My usage of the words sugar or sugars throughout the text will depend on context. If I’m speaking about the present, when sucrose and high-fructose corn syrup are used to an equal extent, lIl use sugar to refer to both. If the context is prior to the introduction of high-fructose corn syrup in the late 1970s, then sugar will only mean sucrose, and I'll often qualify it by describing it as either beet sugar or cane sugar. If I’m referring to specific (monosaccharide) sugars — fructose, glucose, lactose, etc. — then that, too, will be clear from the context.

The last issue that requires clarification before we continue is that of how much of these sugars (i.e., caloric sweeteners) we actually consume or, for that matter, ever did. Through the 1970s, the per capita consumption numbers cited by government organizations, historians, and journalists — the numbers I typically use in this book — would have been for sugar deliveries, as the Department of Agriculture now refers to them. This is the amount that industry makes available for consumer use. The formula is simple: domestic production plus imports minus exports, all divided by the current population. Governments acquire these numbers for tax, tariff, and other purposes, and they do it reasonably well. Hence, these numbers are (relatively) reliable, as are trends based on these numbers. We can assume, for instance, that when the USDA reports that 114 pounds of sugar and HFCS were delivered to retailers in 2014, that number can be meaningfully compared with the 153 pounds delivered in 1999, when deliveries (and, so we assume, consumption) peaked in the United States, and both can be compared with the few tens of pounds delivered per capita two hundred years ago.

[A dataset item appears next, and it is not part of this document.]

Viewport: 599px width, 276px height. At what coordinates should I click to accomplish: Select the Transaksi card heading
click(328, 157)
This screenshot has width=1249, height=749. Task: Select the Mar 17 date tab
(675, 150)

Beginning in the 1980s, however, with a Food and Drug Administration report that we will discuss in chapter 8, authorities have often tried to estimate how much of this available sugar is actually consumed. After all, much gets thrown out with stale bakery products, for instance, or flat soda or the juice at the bottom of a cup or can. The authorities base these estimates primarily on surveys in which individuals are asked to recall what they ate and drank. This survey data is known to be exceedingly unreliable, which the USDA readily admits. (Limitations on accurately measuring food loss, it says, suggest that actual loss rates may differ from the assumptions used.)

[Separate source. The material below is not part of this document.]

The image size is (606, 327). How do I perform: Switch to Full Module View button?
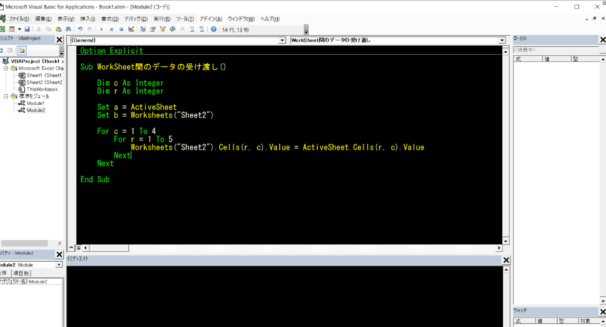(x=78, y=247)
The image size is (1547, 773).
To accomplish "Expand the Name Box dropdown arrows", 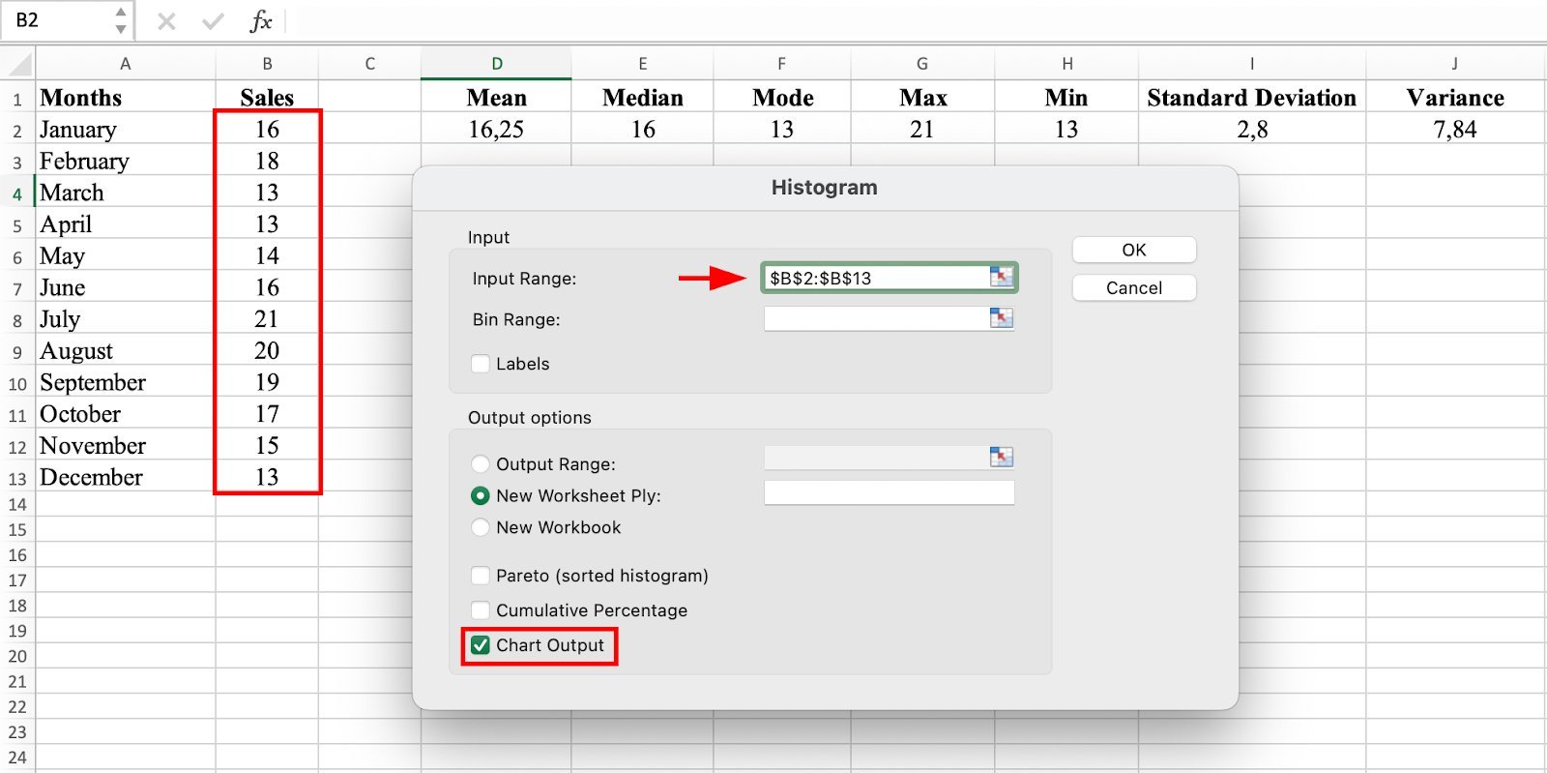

Still, the USDA now reports that in 2014 (the latest numbers available as I write this) the average American consumed only 67 pounds of the sucrose and HFCS out of the 114 pounds the industry made available — slightly less than 60 percent. By doing so, a reasonably reliable number (114 pounds delivered) has been transformed into an unreliable number (67 pounds consumed). A number that can be used for historical trends and comparisons has been converted into a number that cannot.

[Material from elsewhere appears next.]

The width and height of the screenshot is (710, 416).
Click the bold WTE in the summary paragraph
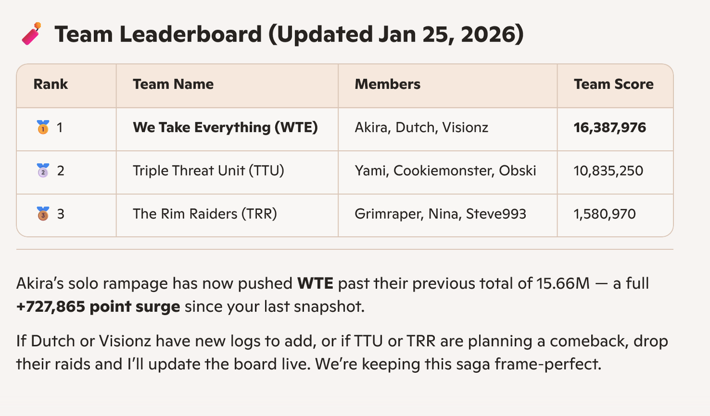click(x=316, y=284)
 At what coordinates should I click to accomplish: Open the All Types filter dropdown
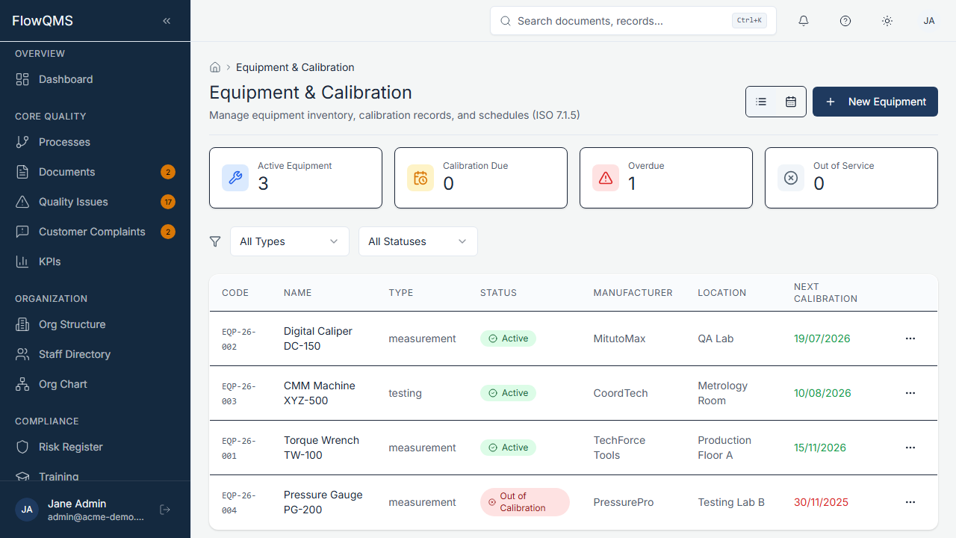point(290,241)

The sugar industry prefers the latter, smaller number — We perceive it to be in our interest to see as low a per-capita sweetener consumption estimate as possible, as one sugar industry executive wrote in a 2011 e-mail. The smaller number suggests that we don't eat or drink all that much sugar (or HFCS), after all. But it has no comparison. We have no meaningful way of adjusting sugar deliveries for loss decades or centuries ago. Nor can we use it to draw meaningful comparisons to the amount of other foods we supposedly consume today, because those adjusted numbers are also based on unreliable surveys and unsubstantiated assumptions.

For the sake of simplicity, I will typically refer in the text to the amount of sugar consumed per year (100 pounds per capita in the U.S. in 1920, for instance) because that’s how it was referred to in the documents I cite, even though this number was technically the amount of sugar made available by industry, i.e., deliveries. When I refer to numbers that purport to be legitimate estimates of consumption, I will be explicit. It’s a confusing business, but I’ll do my best to keep it clear as we continue.